本研究所では、クラウドコンピューティングについて、モバイルソリューションの観点から企業の情報システムを考えます。第1回は、コスト削減の観点からIT部門およびITコストが格好のターゲットになり得ることに言及しました。今回からは、クラウドとモバイルの関係についてより深く探っていくことにします。今回はクラウドの価値と意味について掘り下げます。

 本連載の開始後に、いくつかの講演機会がありました。「ワークスタイルの変化に伴い共有すべき情報」や「モバイルクラウド時代のベンダーの勝機」などがテーマです。そこでお話しした内容への反響やいただいたご意見から、あらためてクラウドへの興味の高さ、およびクラウドに伴うワークスタイルの変化に関する興味と畏怖心?が大きなことを痛感しました。

経営者にとってのクラウドの価値とは?

 そうしたなか、経営者あるいは経営幹部の方々との討議では、様々な意見を頂戴します。「クラウド、クラウドって、“雲をつかむような”話をしないでくれよ」(冗談のようですが、ホントの話です)とか、「昔からあったでしょう?そんな話」とか、「分かりやすく言えばクラウドって何だ、SaaS(ソフトウエア・アズ・ア・サービス)と何が違うのか」とか、「クラウドをモバイル化するのか、モバイルをクラウド化するのか、君の話はどっち?」などなどです。
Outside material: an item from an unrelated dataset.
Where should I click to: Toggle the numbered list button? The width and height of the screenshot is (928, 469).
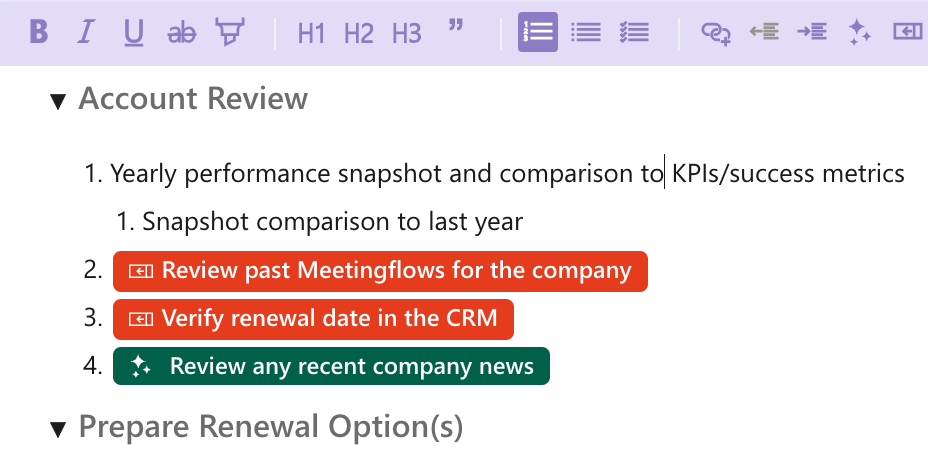(538, 32)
 筆者はそのたびに、「そうなんですよ、昔からありましたよね。ただネットワークが早くなり、IT技術が進化し、結果としてITを使っただけ払えばいいようになったんですよ」と、技術に踏み込みたくない方には、それなりの説明をしています。SaaSとの対比を持ち出される方には、「ソフトウエアだけでなく、ハードウエアやミドルウエアなどのプラットフォームも、自分で持たずにネットワークの向こう側に用意してあり、『一晩だけ使って返し、その分だけお金を払う』といったことができるようになったんです」などと説明しています。

 もちろん、技術的な背景からは、仮想化や動的なリソース配分、シングルインスタンス・マルチテナントといった点が重要です。しかし、技術に詳しくない、あるいは介入したくない経営者にとって、あるいはエンドユーザー視点から見たときには、上記程度の説明がちょうど都合が良いことが、経験上判ってきました。

コンセプトは古くから変わらない

 以前から、ネットワークの向こう側で処理するコンセプトは存在していました。その傾向は常に続いてきましたが、ここにきてネットワークの帯域と通信スピードがようやく、「コンピューティングリソースがどこにあってもそれほど意識しなくても良いようになった」。クラウドは、ただそれだけのことだとも言えるわけです。

 そうすると、経営者から見たときには、誤解を恐れずに言えば、アウトソーシングの一手段が、さらに進化しただけのことなのです。データセンターでサービス提供のためのITを運用している企業にとっても、「何をいまさら」という感もあるでしょう。

 さらに、減損会計導入の昨今においては、持たざる経営・オフバランス経営の観点から、「IT資産など持たずに外部で実現できるならそれでいっこうに構わない、当たり前の方向性だ」との見解も多いはずです(図1)。つまり、クラウドのコンセプトそのものは、技術進展とコスト優位性以外、昔から変わっていないのです。